Usually most people go straight for connecting vCAC to vCenter, but I  have decided to connect to Amazon EC2 first.  I’m doing this for a few  reasons, but mainly because anyone reading this has access to EC2.  All  you really need is any computer with a Desktop Virtualization tool like  VMware workstation and you can test vCAC with Amazon EC2.  If you don’t  have an Amazon AWWS account go to http://aws.amazon.com and sign-up.

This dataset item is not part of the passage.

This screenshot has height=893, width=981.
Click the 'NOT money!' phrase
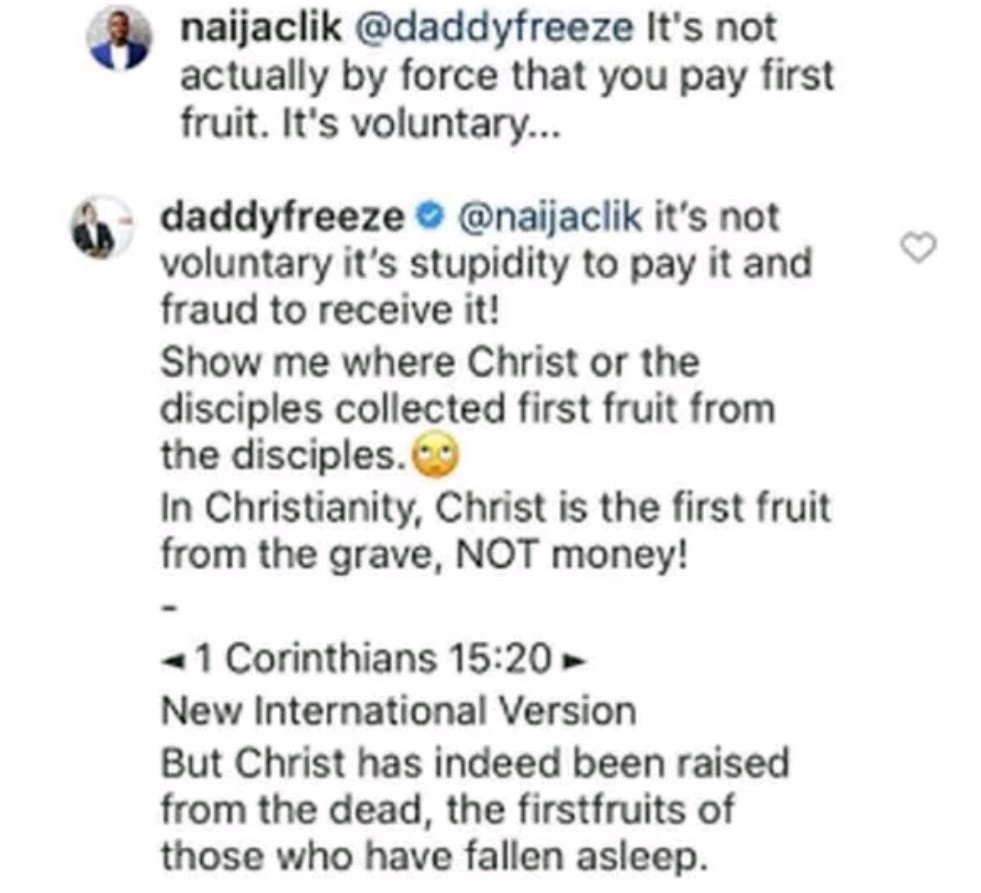click(572, 555)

Signing up for Amazon AWS is free and what’s even better is you can  also provision “Micro.Instances” for free for an entire year as long as  you stay within these guidelines.  The basics are this:

  • 750 Hours of Linux/Windows Micro Instance Usage per month. (613Mb  Memory).  This is enough to run a single micro instance for the whole  month.
  • 750 Hours of Elastic Load Balancing plus 15GB of data processing
  • 30GB of Elastic Block Storage
  • 5GB of S3 Storage with 20,000 Get requests and 2,000 Put requests
  • And some other goodies…..

You can run more than one micro instance at a time as long as the  consecutive run time of your machines doesn’t go over 750 hours a month.   Once you provision an instance it automatically counts as 15 minutes  used.  I don’t bother trying to calculate by the 15 minutes so the way I  look at it is I can perform 750 provisioning tests per month if each  test is less than an hour.